Chapitre 2 "Promesses" du roman Apparences, premier tome de la saga Soulmates, disponible sur Amazon en format broché et Kindle.

2

PROMESSES



La forte lumière extérieure me réveilla subitement. Je dus mettre plus de deux minutes à me rappeler où j'étais et ce que j'avais fait pendant la soirée. J'avais mal partout et la couette servant de matelas se révéla beaucoup moins confortable que la veille. Je m'étirais, coincé entre le bureau et Joe, qui lui, dormait toujours. Sa main avait atterri sur ma hanche et sa jambe enveloppait la mienne. Je ne voulais pas le réveiller mais là, c'était dur – Il m'écrasait pratiquement. Stupéfait, je remarquais que la chambre de John était dans un parfait état : l'armoire était debout, le lit réparé sur ses quatre pieds, plus aucun caleçon par terre, les fenêtres n'étaient plus condamnées et l'ensemble était nettoyé... Comment était-ce possible ? Je secouais la tête pensant que ce n'était qu'un mauvais rêve. En voulant me lever, Joe poussa un grand soupir et s'étira. Il s'était réveillé aussi. Nous étions dans le même état physique et moral. Il ouvrit les yeux à moitié, pour observer autour de lui. Il tira une grimace.

— Outch ! Sur quoi est-ce que j'ai dormi, bon sang !

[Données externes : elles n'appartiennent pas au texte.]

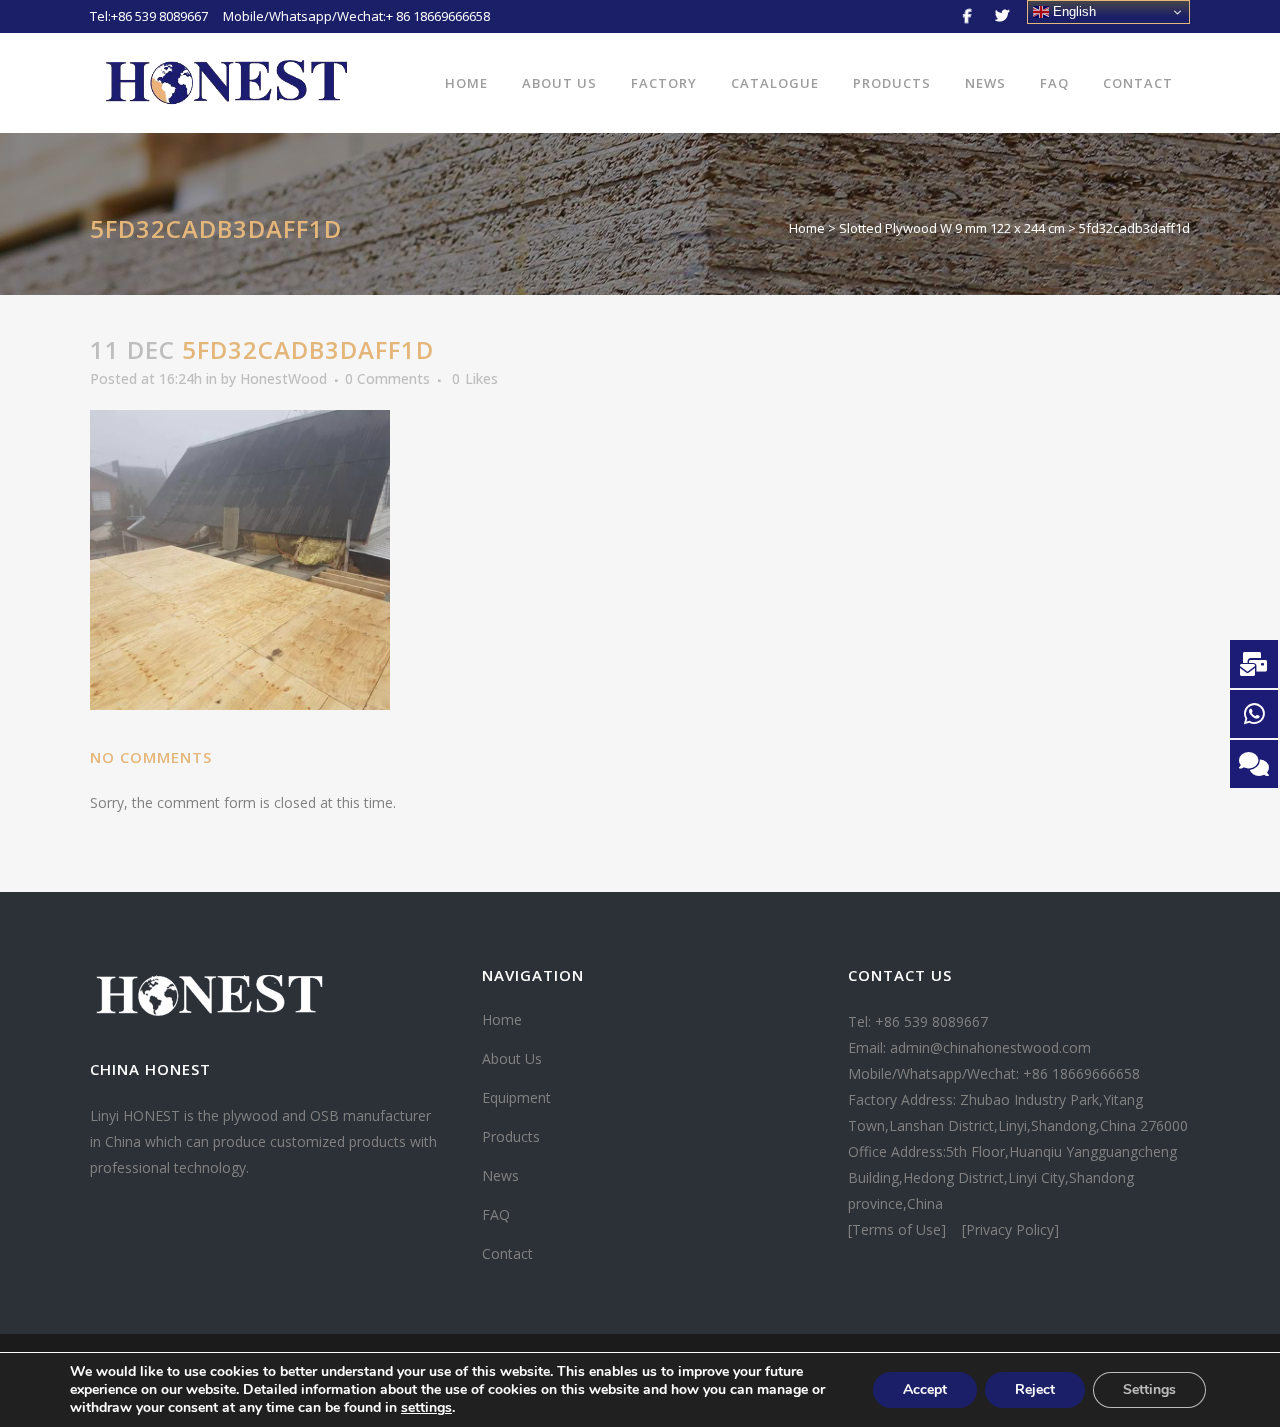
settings (426, 1408)
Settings (1149, 1389)
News (500, 1175)
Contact (507, 1253)
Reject (1035, 1389)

— Euh... sur moi entre autres, dis-je en souriant. Joe passa son bras en dessous de la couette et y retira une peluche à moitié déchiquetée. Il me regarda, ses traits étaient indéchiffrables – nous explosâmes de rire en cœur. L'état impeccable de la chambre nous restait en travers de la gorge. Il était difficile de croire que nous n'avions pas pu être réveillés pendant un tel rangement. Je descendais les escaliers pour rejoindre les autres, Joe derrière moi baillait à s'en décrocher la mâchoire. Arrivés dans l'entrée, celle-ci était très éclairée et tout le petit monde était au complet dans le salon. Mes amis prenaient le petit déjeuner dans la joie et la bonne humeur.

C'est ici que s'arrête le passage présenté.